No SI, No HI: The Experience of Ideation
Life can be a struggle, death can appear to be a release
When I was little, every time my family crossed a bridge, I imagined swerving off to the side and plunging into the water. The experience did not stop with time. For a long time, it only increased. That was the first thing I told a group of strangers in a mental health program. Many of the people could relate. Almost all had some form of Suicidal Ideation (SI).
The group consisted of people in various levels of intensity of the program, some of whom were fully hospitalized. I was in partial hospitalization, which means I spent a full workday there five days a week. It was my job. I was there because I decided to take my life. It was not the first time, though I hope it will be the last.
My life had spiraled out of control and I was incapable of handling it. Every time I looked into the eyes of my wife or children, I saw pain. I believed that I made everything I touched worse, and that everyone would be better off if I didn’t exist.
I had a plan. I was going to disappear one day and get as far away from everyone I knew and loved and end it all. I knew this would rob my family of any closure, but I hoped it would spare them the pain of finding my body. I wanted neither that image nor that experience to live with them for the rest of their lives. So, disappearing seemed like the best of a terrible set of options.

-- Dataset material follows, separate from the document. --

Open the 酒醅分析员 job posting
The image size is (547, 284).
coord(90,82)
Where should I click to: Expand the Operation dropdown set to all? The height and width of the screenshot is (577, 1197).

At one point, I began writing a novel about this, but it eventually became too painful to continue.
I couldn’t sleep, I couldn’t eat, and I couldn’t think straight. Everything from that period of my life is a blur. My wife was scared. She knew something was really off and feared the worst. So, she staged an intervention. I agreed to seek treatment, and started the program very soon thereafter.
Every day, you had to check in and tell the counselors if you had any SI or Homicidal Ideation (HI). As you went along in the program, your answers typically moved in the right direction and you could say:
“No SI, no HI.”
I had plenty of SI; we pretty much all did when starting the program. The thought of driving off the bridge and plunging into the water was a common one for me, and is generally common. So were other variations of this, like driving into oncoming traffic. It’s typically an abrupt situation without a chance to reconsider or get out of harm’s way.
During challenging times, I’d think about the concept of not existing. Ah, yes, an existential crisis. It comforted me. Not only was it a release from anguish, without the baggage death often carries. If I simply ceased to exist, I’d be wiped from memory. Nobody would mourn my loss. I wouldn’t be considered selfish, and I wouldn’t have let anyone down.
This, mind you, is different from the idea of never being born at all, an expression that seems to be more associated with a child’s tantrum. That concept seems spiteful, as if you were intentionally depriving someone of your existence. Or at least, that’s how I’ve always seen it. Ceasing to exist has no negative emotion attached to it, simply relief.
But why? Why would anyone in their right mind want to take their life or not exist? Well, the answer to that is pretty obvious: we who think that are not in our right minds. I did not need to ask or answer that question, though. You already knew.
Mental health is a struggle; medication helps. It cures nothing, but it keeps the symptoms at bay. It helps you get out of bed and function like you perceive normal human beings to function. A cocktail of meds always requires tweaking over time, leading to highs and lows along the way, but the highs are lower and the lows are higher. You are much closer to a baseline.
Still, things can get bad.
I sit here writing this a handful of days before I will likely return to the same facility, though for very different reasons. Thankfully, those reasons are not as severe, and my life is not in play. I just can’t function like the aforementioned normal human being.
I’m worried that, because I’m not in as bad of a situation as last time that I might be taking up a spot that someone else needs. I worry I may not feel comfortable speaking up because the person sitting next to me who has not stopped crying for three straight days and is not sure she can make it through the night will deserve more time to speak.
This is a big disruption to my life, which also scares me. I don’t want to be back in a place that could bring old painful memories back to the surface. I’m afraid that I may come out of it feeling worse than I did going into it. I’m not sure how to cope ahead for that.
I haven’t experienced SI since I left the program, but what if I start to feel it again once I’m there? Maybe that is part of the journey, though. Perhaps I need to be jolted into an uncomfortable situation to relearn how to handle it. I don’t know. I guess I’ll find out soon enough—and maybe that’s okay. I’m still here, though. And that has to mean something.